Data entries
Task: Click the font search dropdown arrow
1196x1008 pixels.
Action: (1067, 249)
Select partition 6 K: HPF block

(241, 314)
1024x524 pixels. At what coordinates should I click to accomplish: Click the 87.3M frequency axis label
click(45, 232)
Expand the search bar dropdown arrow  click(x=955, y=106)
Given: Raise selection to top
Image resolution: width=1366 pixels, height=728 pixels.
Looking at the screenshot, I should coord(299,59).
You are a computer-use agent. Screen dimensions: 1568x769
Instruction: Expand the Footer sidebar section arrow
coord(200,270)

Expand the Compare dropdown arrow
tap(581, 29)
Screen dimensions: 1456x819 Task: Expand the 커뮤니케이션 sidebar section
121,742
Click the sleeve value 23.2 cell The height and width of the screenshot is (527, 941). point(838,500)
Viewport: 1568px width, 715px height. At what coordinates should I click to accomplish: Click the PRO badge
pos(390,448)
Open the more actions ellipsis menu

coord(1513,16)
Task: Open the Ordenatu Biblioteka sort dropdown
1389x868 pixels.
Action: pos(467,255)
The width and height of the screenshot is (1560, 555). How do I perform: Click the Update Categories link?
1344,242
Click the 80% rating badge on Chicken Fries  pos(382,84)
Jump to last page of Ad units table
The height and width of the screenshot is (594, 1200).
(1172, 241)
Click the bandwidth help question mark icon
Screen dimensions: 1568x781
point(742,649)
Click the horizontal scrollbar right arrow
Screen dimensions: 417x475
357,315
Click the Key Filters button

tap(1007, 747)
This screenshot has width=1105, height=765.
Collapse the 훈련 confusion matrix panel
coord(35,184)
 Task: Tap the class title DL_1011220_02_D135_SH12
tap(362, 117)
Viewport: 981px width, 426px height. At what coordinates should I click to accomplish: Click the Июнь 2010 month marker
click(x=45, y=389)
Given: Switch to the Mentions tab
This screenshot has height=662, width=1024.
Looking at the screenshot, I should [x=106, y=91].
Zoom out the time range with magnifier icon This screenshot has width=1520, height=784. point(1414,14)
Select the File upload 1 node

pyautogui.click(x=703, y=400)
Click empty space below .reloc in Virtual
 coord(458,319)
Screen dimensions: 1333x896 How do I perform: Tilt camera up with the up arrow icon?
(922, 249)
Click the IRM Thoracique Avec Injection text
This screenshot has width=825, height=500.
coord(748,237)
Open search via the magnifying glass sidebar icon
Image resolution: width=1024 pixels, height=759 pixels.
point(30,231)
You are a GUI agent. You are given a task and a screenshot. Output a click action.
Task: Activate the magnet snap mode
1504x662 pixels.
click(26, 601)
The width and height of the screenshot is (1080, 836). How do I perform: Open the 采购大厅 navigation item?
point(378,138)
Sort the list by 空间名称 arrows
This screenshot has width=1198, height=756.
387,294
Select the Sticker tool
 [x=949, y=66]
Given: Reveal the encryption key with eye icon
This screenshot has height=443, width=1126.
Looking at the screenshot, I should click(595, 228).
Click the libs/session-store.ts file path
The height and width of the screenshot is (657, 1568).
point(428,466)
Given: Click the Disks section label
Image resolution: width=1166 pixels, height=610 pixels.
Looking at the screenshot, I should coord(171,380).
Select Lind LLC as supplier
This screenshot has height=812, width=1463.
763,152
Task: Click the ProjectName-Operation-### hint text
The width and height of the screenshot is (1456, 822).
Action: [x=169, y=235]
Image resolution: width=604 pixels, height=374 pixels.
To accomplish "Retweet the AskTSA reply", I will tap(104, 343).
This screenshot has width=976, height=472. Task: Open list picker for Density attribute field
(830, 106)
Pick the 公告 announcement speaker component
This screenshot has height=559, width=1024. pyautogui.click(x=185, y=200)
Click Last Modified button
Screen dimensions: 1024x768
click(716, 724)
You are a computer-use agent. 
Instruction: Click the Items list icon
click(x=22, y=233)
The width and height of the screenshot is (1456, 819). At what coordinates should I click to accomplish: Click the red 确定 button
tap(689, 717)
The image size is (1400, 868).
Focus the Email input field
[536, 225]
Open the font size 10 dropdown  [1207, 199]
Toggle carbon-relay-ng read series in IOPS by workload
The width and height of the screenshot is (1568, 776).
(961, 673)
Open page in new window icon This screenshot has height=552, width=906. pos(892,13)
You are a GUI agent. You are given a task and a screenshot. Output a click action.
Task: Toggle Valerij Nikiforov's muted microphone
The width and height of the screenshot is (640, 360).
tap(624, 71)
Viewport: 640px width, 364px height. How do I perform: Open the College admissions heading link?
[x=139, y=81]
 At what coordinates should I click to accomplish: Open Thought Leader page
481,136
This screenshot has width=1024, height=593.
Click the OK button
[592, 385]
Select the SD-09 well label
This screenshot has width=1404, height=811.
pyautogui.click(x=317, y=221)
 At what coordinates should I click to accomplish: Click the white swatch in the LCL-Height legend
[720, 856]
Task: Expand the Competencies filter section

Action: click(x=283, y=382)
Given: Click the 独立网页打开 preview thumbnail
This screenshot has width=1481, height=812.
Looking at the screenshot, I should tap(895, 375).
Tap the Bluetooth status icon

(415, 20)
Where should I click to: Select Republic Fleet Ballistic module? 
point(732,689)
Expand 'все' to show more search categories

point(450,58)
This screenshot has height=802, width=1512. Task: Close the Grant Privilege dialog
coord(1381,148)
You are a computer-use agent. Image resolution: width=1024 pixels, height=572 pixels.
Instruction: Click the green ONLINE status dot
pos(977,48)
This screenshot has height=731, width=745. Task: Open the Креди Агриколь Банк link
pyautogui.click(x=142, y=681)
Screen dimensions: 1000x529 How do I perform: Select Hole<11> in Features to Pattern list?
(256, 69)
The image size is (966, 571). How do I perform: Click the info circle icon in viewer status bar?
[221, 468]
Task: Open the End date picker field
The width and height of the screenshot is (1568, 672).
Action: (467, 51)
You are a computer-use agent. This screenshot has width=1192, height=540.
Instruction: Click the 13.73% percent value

◆ What needs to be done: Copy out the entire listing above, line for line, with no changes.

◆ The output:
Task: Click the font search dropdown arrow
1196x1008 pixels.
Action: (1067, 249)
Select partition 6 K: HPF block

(241, 314)
1024x524 pixels. At what coordinates should I click to accomplish: Click the 87.3M frequency axis label
click(45, 232)
Expand the search bar dropdown arrow  click(x=955, y=106)
Given: Raise selection to top
Image resolution: width=1366 pixels, height=728 pixels.
Looking at the screenshot, I should coord(299,59).
You are a computer-use agent. Screen dimensions: 1568x769
Instruction: Expand the Footer sidebar section arrow
coord(200,270)

Expand the Compare dropdown arrow
tap(581, 29)
Screen dimensions: 1456x819 Task: Expand the 커뮤니케이션 sidebar section
121,742
Click the sleeve value 23.2 cell The height and width of the screenshot is (527, 941). point(838,500)
Viewport: 1568px width, 715px height. At what coordinates should I click to accomplish: Click the PRO badge
pos(390,448)
Open the more actions ellipsis menu

coord(1513,16)
Task: Open the Ordenatu Biblioteka sort dropdown
1389x868 pixels.
Action: pos(467,255)
The width and height of the screenshot is (1560, 555). How do I perform: Click the Update Categories link?
1344,242
Click the 80% rating badge on Chicken Fries  pos(382,84)
Jump to last page of Ad units table
The height and width of the screenshot is (594, 1200).
(1172, 241)
Click the bandwidth help question mark icon
Screen dimensions: 1568x781
point(742,649)
Click the horizontal scrollbar right arrow
Screen dimensions: 417x475
357,315
Click the Key Filters button

tap(1007, 747)
This screenshot has width=1105, height=765.
Collapse the 훈련 confusion matrix panel
coord(35,184)
 Task: Tap the class title DL_1011220_02_D135_SH12
tap(362, 117)
Viewport: 981px width, 426px height. At what coordinates should I click to accomplish: Click the Июнь 2010 month marker
click(x=45, y=389)
Given: Switch to the Mentions tab
This screenshot has height=662, width=1024.
Looking at the screenshot, I should [x=106, y=91].
Zoom out the time range with magnifier icon This screenshot has width=1520, height=784. point(1414,14)
Select the File upload 1 node

pyautogui.click(x=703, y=400)
Click empty space below .reloc in Virtual
 coord(458,319)
Screen dimensions: 1333x896 How do I perform: Tilt camera up with the up arrow icon?
(922, 249)
Click the IRM Thoracique Avec Injection text
This screenshot has width=825, height=500.
coord(748,237)
Open search via the magnifying glass sidebar icon
Image resolution: width=1024 pixels, height=759 pixels.
point(30,231)
You are a GUI agent. You are given a task and a screenshot. Output a click action.
Task: Activate the magnet snap mode
1504x662 pixels.
click(26, 601)
The width and height of the screenshot is (1080, 836). How do I perform: Open the 采购大厅 navigation item?
point(378,138)
Sort the list by 空间名称 arrows
This screenshot has width=1198, height=756.
387,294
Select the Sticker tool
 [x=949, y=66]
Given: Reveal the encryption key with eye icon
This screenshot has height=443, width=1126.
Looking at the screenshot, I should click(595, 228).
Click the libs/session-store.ts file path
The height and width of the screenshot is (657, 1568).
point(428,466)
Given: Click the Disks section label
Image resolution: width=1166 pixels, height=610 pixels.
Looking at the screenshot, I should coord(171,380).
Select Lind LLC as supplier
This screenshot has height=812, width=1463.
763,152
Task: Click the ProjectName-Operation-### hint text
The width and height of the screenshot is (1456, 822).
Action: [x=169, y=235]
Image resolution: width=604 pixels, height=374 pixels.
To accomplish "Retweet the AskTSA reply", I will tap(104, 343).
This screenshot has width=976, height=472. Task: Open list picker for Density attribute field
(830, 106)
Pick the 公告 announcement speaker component
This screenshot has height=559, width=1024. pyautogui.click(x=185, y=200)
Click Last Modified button
Screen dimensions: 1024x768
click(716, 724)
You are a computer-use agent. 
Instruction: Click the Items list icon
click(x=22, y=233)
The width and height of the screenshot is (1456, 819). At what coordinates should I click to accomplish: Click the red 确定 button
tap(689, 717)
The image size is (1400, 868).
Focus the Email input field
[536, 225]
Open the font size 10 dropdown  [1207, 199]
Toggle carbon-relay-ng read series in IOPS by workload
The width and height of the screenshot is (1568, 776).
(961, 673)
Open page in new window icon This screenshot has height=552, width=906. pos(892,13)
You are a GUI agent. You are given a task and a screenshot. Output a click action.
Task: Toggle Valerij Nikiforov's muted microphone
The width and height of the screenshot is (640, 360).
tap(624, 71)
Viewport: 640px width, 364px height. How do I perform: Open the College admissions heading link?
[x=139, y=81]
 At what coordinates should I click to accomplish: Open Thought Leader page
481,136
This screenshot has width=1024, height=593.
Click the OK button
[592, 385]
Select the SD-09 well label
This screenshot has width=1404, height=811.
pyautogui.click(x=317, y=221)
 At what coordinates should I click to accomplish: Click the white swatch in the LCL-Height legend
[720, 856]
Task: Expand the Competencies filter section

Action: click(x=283, y=382)
Given: Click the 独立网页打开 preview thumbnail
This screenshot has width=1481, height=812.
Looking at the screenshot, I should tap(895, 375).
Tap the Bluetooth status icon

(415, 20)
Where should I click to: Select Republic Fleet Ballistic module? 
point(732,689)
Expand 'все' to show more search categories

point(450,58)
This screenshot has height=802, width=1512. Task: Close the Grant Privilege dialog
coord(1381,148)
You are a computer-use agent. Image resolution: width=1024 pixels, height=572 pixels.
Instruction: Click the green ONLINE status dot
pos(977,48)
This screenshot has height=731, width=745. Task: Open the Креди Агриколь Банк link
pyautogui.click(x=142, y=681)
Screen dimensions: 1000x529 How do I perform: Select Hole<11> in Features to Pattern list?
(256, 69)
The image size is (966, 571). How do I perform: Click the info circle icon in viewer status bar?
[221, 468]
Task: Open the End date picker field
The width and height of the screenshot is (1568, 672).
Action: (467, 51)
You are a computer-use agent. This screenshot has width=1192, height=540.
Instruction: Click the 13.73% percent value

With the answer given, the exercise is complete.